Le conférencier a eu la gentillesse de nous
donner sa présentation, elle est disponible sur
ma liaison ftp et s'appelle : Sirois-SAF-Higgs.pdf, elle est dans le
dossier CONF-MENSUELLES-SAF/ saison 2013-2014. .
Une
salle bien pleine comme presque toujours maintenant !
Yves
Sirois est l’une des rares personnalités qui a réellement participé in
situ à la découverte du boson de Higgs au sein de son équipe de l’expérience
CMS et qui dès le mois de Juin 2012 savait qu’on allait annoncer cette
fabuleuse découverte.
Merci
à lui de nous consacrer un peu de son temps.
·Naissance
d’un paradigme : L’origine de la lumière
·Théorie
des champs
·Le LHC et
les grandes expériences
·L’origine
de la masse
·Découverte
et perspectives
L’aventure
de la matière a commencé plusieurs siècles avant notre ère et s’est
poursuivie jusqu’à maintenant pour aboutir aux quarks et leptons.
D’un
questionnement sur la structure de la matière, on a abouti aujourd’hui à
un quête des origines mêmes de la matière et des interactions Le
boson de Higgs est la clef de voûte de cette révolution conceptuelle
Dans
le monde de la physique des particules, il existe deux entités : les
fermions et les bosons.
·Les Fermions
sont des particules liées à la matière, ce sont tout ce que l’on connaît
: les atomes et les molécules
·Les Bosons,
sont principalement les « messagers » des forces de la nature
(qui sont au nombre de 4) le photon de lumière est le plus connu de tous
En gros : fermion
= matièreboson =
messagers de force
On
ne sait pas trop pourquoi les fermions (que sont les leptons et les quarks)

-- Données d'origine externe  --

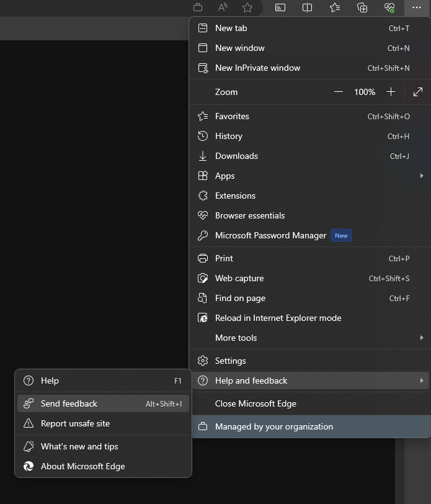Expand Help and feedback submenu arrow
This screenshot has width=431, height=504.
(x=422, y=380)
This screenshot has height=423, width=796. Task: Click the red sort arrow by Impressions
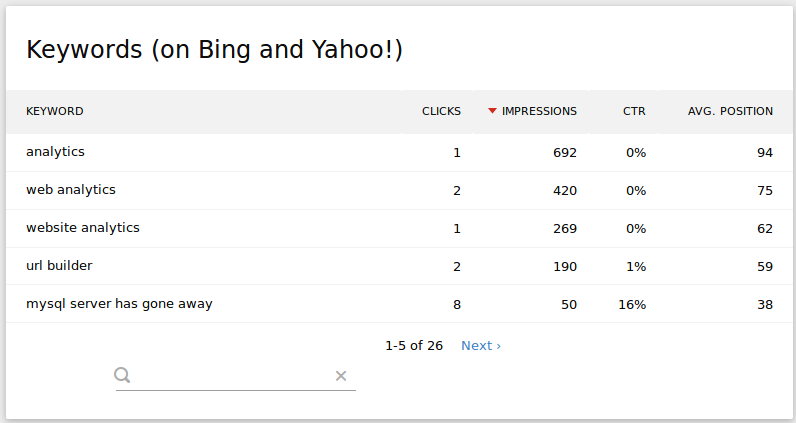(x=492, y=111)
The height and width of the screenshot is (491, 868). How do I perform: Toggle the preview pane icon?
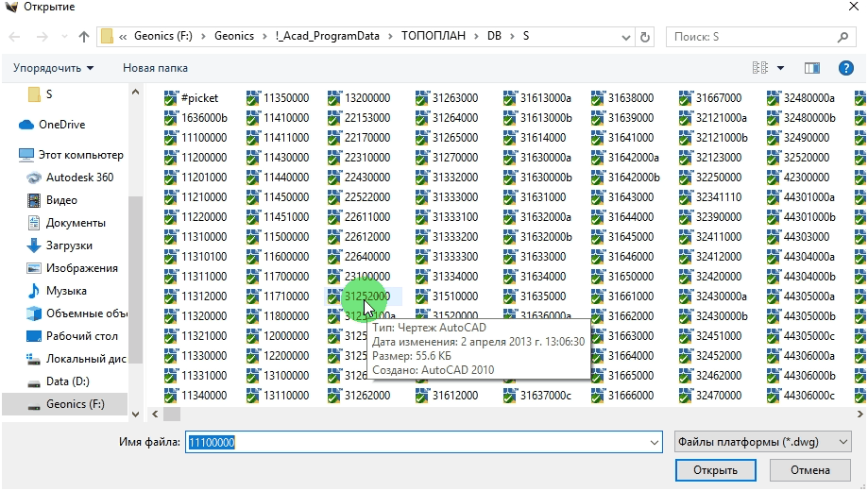click(x=811, y=68)
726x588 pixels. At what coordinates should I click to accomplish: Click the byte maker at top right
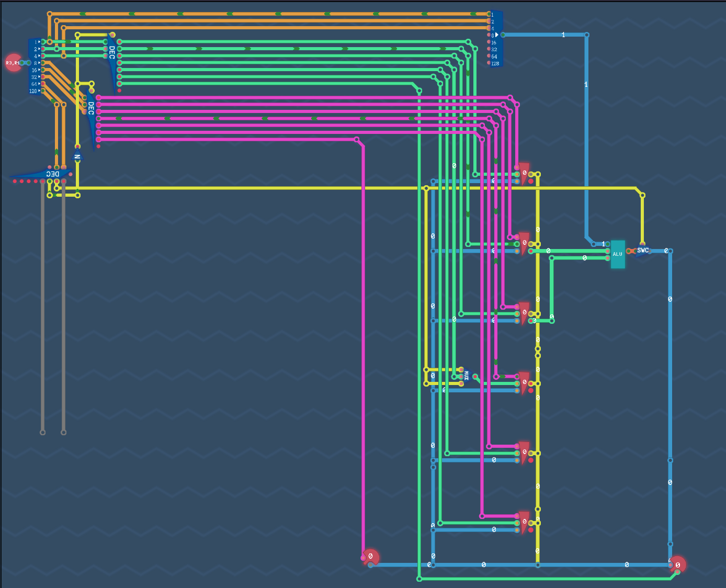click(x=495, y=39)
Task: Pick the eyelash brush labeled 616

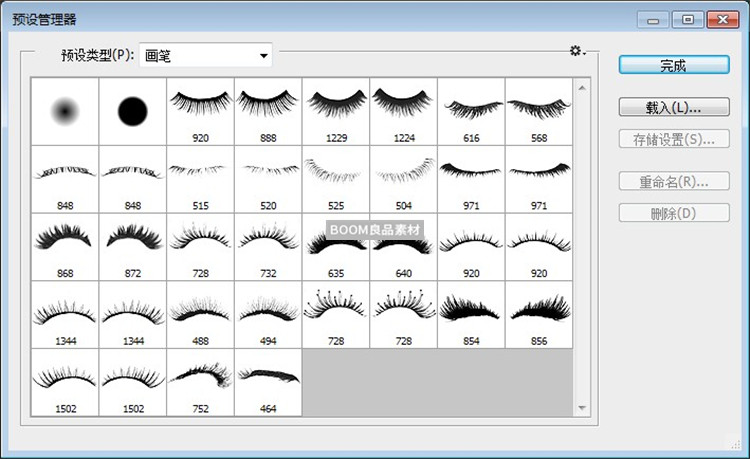Action: click(x=472, y=112)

existent en trois familles, dont seule la première (c’est à dire électron,
quark up et quark down) correspond à de la matière stable.
En
ce qui concerne les 4 forces (ou interactions) de base ce sont :
·l'interaction
gravitationnelle, responsable de la pesanteur, règne sur l’Univers. Portée
illimitée
·l'interaction
électromagnétique, responsable de l'électricité, du magnétisme, de la
lumière et responsable de la cohésion des êtres vivants Transportée
par le photon. Portée illimitée.
·l'interaction
forte, responsable de la cohésion des noyaux atomiques, très puissante.
.Courte portée.
·l'interaction
faible, responsable de la radio-activité bêta, qui permet au
Soleil de briller. Courte portée.
L’origine
des interactions de courtes portées est fondamentalement liée à la
question de l’origine de la masse .
NAISSANCE D’UN PARADIGME :
L’ORIGINE DE LA LUMIÈRE.
Cela
a commencé avec Maxwell et l’unification de l’électricité et du magnétisme,
avec la notion de champ électrique et de champ magnétique. On a noté une
symétrie entre les équations de ces deux forces.
La
lumière est une onde électromagnétique, conséquence de l’unification
de l’électricité et du magnétisme
La
notion de champ est une notion fondamentale en physique.
NDLR :
Un
champ est associé à une propriété physique (une valeur mesurable) en
tout point de l’espace-temps.
On
dit que l’on a affaire à un champ
scalaire, lorsque la grandeur mesurable est une valeur numérique,
comme le champ des pressions ou des températures.
On
dit que c’est un champ
vectoriel lorsque la grandeur mesurable est caractérisée par un
vecteur, comme un champ de vitesse (une vitesse à une valeur absolue et une
direction)
Cette
unification mène à deux des grandes révolutions du XXème siècle :
La
relativité restreinte d’Einstein :
Les
équations de Maxwell sont invariantes pour un changement de repère galiléen
(transformation de Lorentz). Cela implique que la vitesse de la lumière
(photons de masse nulle) doit être la même quelque soit les repères.
Énergie
et masse sont deux aspects d’une même entité.
La mécanique quantique :
La
stabilité des orbites des électrons de l’atome implique la
quantification. La dualité onde corpuscule est introduite par De Broglie.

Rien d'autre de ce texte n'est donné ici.